Estudos comprovam que vacinas produzidas com microorganismos vivos ativam com mais eficácia os mecanismos do sistema imunológico que levam a proteção à infecção. A hipótese lógica para que isto aconteça é que a presença de microorganismos vivos permite que estes últimos se repliquem e infectem células do hospedeiro, tornando-se visíveis ao sistema imunológico. Sendo assim, como ficaria o papel dos padrões moleculares associados a patógenos (PAMPs)? Digo isto porque estes estão presentes tanto em vacinas compostas por microorganismos vivos quanto mortos.

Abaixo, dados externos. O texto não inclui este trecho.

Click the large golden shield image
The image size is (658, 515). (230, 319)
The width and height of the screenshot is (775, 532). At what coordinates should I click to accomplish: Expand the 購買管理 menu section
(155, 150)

E é exatamente isto que Leif E Sander e colaboradores abordam em um artigo publicado o mês passado na Nature. Mas especificamente, os pesquisadores questionam o que estaria presente na composição de uma vacina desenvolvida com a utilização de microorganismos vivos, mas não incorporado nas “vacinas mortas”, que induziria proteção imune efetora.

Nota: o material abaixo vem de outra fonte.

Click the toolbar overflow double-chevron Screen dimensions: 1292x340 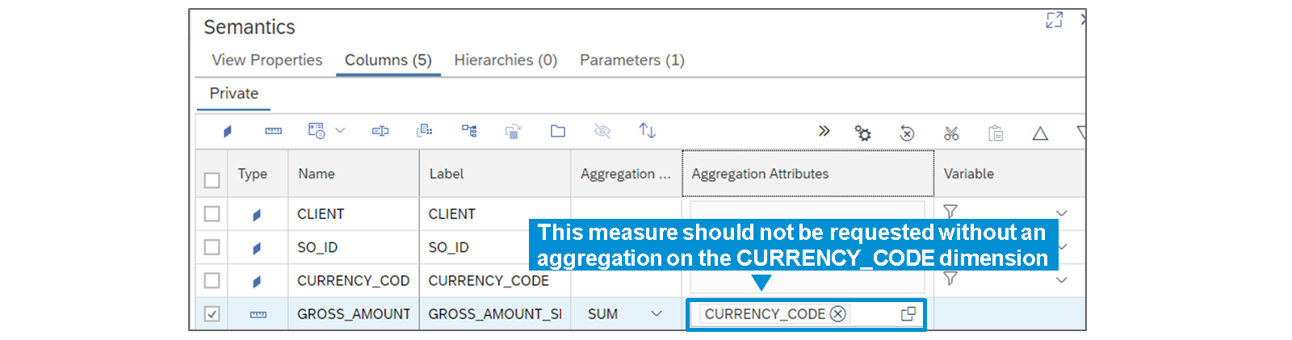824,132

Para os pesquisadores, o nosso sistema imune reconhece microorganismos vivos através da detecção de uma classe especial de PAMPs denominada PAMPs associados a viabilidade (vita-PAMPs). Eles mostram que RNA mensageiro de procariotos, presente apenas em bactérias vivas, funciona como um vita-PAMP desencadeando respostas imunes inata e adaptativa efetoras. Desta maneira, o sistema imune conseguiria distinguir microorganismos com potencial infectivo e poupar suas energias das ameaças menos importantes.
Incrível, não é?
Bom, aí está mais um componente a ser testado nas nossas tão sonhadas vacinas.
Recomendo a leitura:
Sander LE, Davis MJ, Boekschoten MV, Amsen D, Dascher CC, Ryffel B, Swanson JA, Müller M, Blander JM. Detection of prokaryotic mRNA signifies microbial viability and promotes immunity. Nature. 2011 May 22;474(7351):385-9.